_PROBLEM STATEMENT_
Rewrite the records below, changing every "Instruction" to "Command" and keeping everything else the same.

Word and element pointing records
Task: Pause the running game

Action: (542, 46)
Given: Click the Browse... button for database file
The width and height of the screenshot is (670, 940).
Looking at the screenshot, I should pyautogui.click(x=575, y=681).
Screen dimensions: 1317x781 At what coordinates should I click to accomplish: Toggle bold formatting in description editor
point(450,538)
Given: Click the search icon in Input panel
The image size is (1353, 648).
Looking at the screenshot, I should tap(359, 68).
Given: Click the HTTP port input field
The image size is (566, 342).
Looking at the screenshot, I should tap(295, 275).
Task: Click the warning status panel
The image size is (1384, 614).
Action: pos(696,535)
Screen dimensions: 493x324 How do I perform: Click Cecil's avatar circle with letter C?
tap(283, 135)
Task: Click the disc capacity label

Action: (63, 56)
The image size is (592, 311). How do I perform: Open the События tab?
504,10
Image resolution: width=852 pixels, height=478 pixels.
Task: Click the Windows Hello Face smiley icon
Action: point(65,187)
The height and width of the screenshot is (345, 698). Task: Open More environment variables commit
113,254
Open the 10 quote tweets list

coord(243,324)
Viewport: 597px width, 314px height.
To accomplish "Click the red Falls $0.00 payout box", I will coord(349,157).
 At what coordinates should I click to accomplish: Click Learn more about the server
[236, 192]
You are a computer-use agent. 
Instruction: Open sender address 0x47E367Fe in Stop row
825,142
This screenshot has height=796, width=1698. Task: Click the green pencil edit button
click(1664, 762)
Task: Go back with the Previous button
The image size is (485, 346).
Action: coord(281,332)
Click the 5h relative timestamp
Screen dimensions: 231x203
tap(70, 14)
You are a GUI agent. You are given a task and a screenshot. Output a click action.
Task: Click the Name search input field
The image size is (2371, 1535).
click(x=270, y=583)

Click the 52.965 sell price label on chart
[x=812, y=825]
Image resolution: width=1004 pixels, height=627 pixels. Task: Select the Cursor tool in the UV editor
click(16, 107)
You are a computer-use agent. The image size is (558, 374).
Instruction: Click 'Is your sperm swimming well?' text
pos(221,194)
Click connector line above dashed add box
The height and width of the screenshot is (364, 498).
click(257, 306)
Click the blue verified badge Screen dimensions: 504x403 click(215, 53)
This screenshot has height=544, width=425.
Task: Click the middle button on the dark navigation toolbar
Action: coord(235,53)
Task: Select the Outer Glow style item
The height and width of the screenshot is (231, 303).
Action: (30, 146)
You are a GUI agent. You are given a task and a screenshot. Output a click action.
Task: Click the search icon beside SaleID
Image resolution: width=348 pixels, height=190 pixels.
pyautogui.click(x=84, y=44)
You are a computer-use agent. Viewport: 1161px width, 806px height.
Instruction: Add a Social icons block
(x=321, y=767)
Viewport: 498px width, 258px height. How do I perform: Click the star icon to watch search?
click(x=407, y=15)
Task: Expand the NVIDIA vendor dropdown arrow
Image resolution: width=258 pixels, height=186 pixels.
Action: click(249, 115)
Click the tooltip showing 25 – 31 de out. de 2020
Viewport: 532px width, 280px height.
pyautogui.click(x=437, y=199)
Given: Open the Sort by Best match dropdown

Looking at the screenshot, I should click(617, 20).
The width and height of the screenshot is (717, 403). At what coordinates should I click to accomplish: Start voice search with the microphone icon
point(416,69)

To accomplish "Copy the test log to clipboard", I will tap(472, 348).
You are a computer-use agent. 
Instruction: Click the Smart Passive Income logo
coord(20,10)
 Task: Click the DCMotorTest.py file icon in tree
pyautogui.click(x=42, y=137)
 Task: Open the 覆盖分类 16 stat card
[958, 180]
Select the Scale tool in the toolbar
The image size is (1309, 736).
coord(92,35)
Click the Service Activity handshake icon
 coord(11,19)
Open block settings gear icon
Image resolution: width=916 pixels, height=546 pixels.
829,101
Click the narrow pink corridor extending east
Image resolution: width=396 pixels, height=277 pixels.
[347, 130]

_WRITTEN ANSWER_
Task: Pause the running game

Action: (542, 46)
Given: Click the Browse... button for database file
The width and height of the screenshot is (670, 940).
Looking at the screenshot, I should pyautogui.click(x=575, y=681).
Screen dimensions: 1317x781 At what coordinates should I click to accomplish: Toggle bold formatting in description editor
point(450,538)
Given: Click the search icon in Input panel
The image size is (1353, 648).
Looking at the screenshot, I should tap(359, 68).
Given: Click the HTTP port input field
The image size is (566, 342).
Looking at the screenshot, I should tap(295, 275).
Task: Click the warning status panel
The image size is (1384, 614).
Action: pos(696,535)
Screen dimensions: 493x324 How do I perform: Click Cecil's avatar circle with letter C?
tap(283, 135)
Task: Click the disc capacity label

Action: (63, 56)
The image size is (592, 311). How do I perform: Open the События tab?
504,10
Image resolution: width=852 pixels, height=478 pixels.
Task: Click the Windows Hello Face smiley icon
Action: point(65,187)
The height and width of the screenshot is (345, 698). Task: Open More environment variables commit
113,254
Open the 10 quote tweets list

coord(243,324)
Viewport: 597px width, 314px height.
To accomplish "Click the red Falls $0.00 payout box", I will coord(349,157).
 At what coordinates should I click to accomplish: Click Learn more about the server
[236, 192]
You are a computer-use agent. 
Command: Open sender address 0x47E367Fe in Stop row
825,142
This screenshot has height=796, width=1698. Task: Click the green pencil edit button
click(1664, 762)
Task: Go back with the Previous button
The image size is (485, 346).
Action: coord(281,332)
Click the 5h relative timestamp
Screen dimensions: 231x203
tap(70, 14)
You are a GUI agent. You are given a task and a screenshot. Output a click action.
Task: Click the Name search input field
The image size is (2371, 1535).
click(x=270, y=583)

Click the 52.965 sell price label on chart
[x=812, y=825]
Image resolution: width=1004 pixels, height=627 pixels. Task: Select the Cursor tool in the UV editor
click(16, 107)
You are a computer-use agent. The image size is (558, 374).
Command: Click 'Is your sperm swimming well?' text
pos(221,194)
Click connector line above dashed add box
The height and width of the screenshot is (364, 498).
click(257, 306)
Click the blue verified badge Screen dimensions: 504x403 click(215, 53)
This screenshot has height=544, width=425.
Task: Click the middle button on the dark navigation toolbar
Action: coord(235,53)
Task: Select the Outer Glow style item
The height and width of the screenshot is (231, 303).
Action: (30, 146)
You are a GUI agent. You are given a task and a screenshot. Output a click action.
Task: Click the search icon beside SaleID
Image resolution: width=348 pixels, height=190 pixels.
pyautogui.click(x=84, y=44)
You are a computer-use agent. Viewport: 1161px width, 806px height.
Command: Add a Social icons block
(x=321, y=767)
Viewport: 498px width, 258px height. How do I perform: Click the star icon to watch search?
click(x=407, y=15)
Task: Expand the NVIDIA vendor dropdown arrow
Image resolution: width=258 pixels, height=186 pixels.
Action: click(249, 115)
Click the tooltip showing 25 – 31 de out. de 2020
Viewport: 532px width, 280px height.
pyautogui.click(x=437, y=199)
Given: Open the Sort by Best match dropdown

Looking at the screenshot, I should click(617, 20).
The width and height of the screenshot is (717, 403). At what coordinates should I click to accomplish: Start voice search with the microphone icon
point(416,69)

To accomplish "Copy the test log to clipboard", I will tap(472, 348).
You are a computer-use agent. 
Command: Click the Smart Passive Income logo
coord(20,10)
 Task: Click the DCMotorTest.py file icon in tree
pyautogui.click(x=42, y=137)
 Task: Open the 覆盖分类 16 stat card
[958, 180]
Select the Scale tool in the toolbar
The image size is (1309, 736).
coord(92,35)
Click the Service Activity handshake icon
 coord(11,19)
Open block settings gear icon
Image resolution: width=916 pixels, height=546 pixels.
829,101
Click the narrow pink corridor extending east
Image resolution: width=396 pixels, height=277 pixels.
[347, 130]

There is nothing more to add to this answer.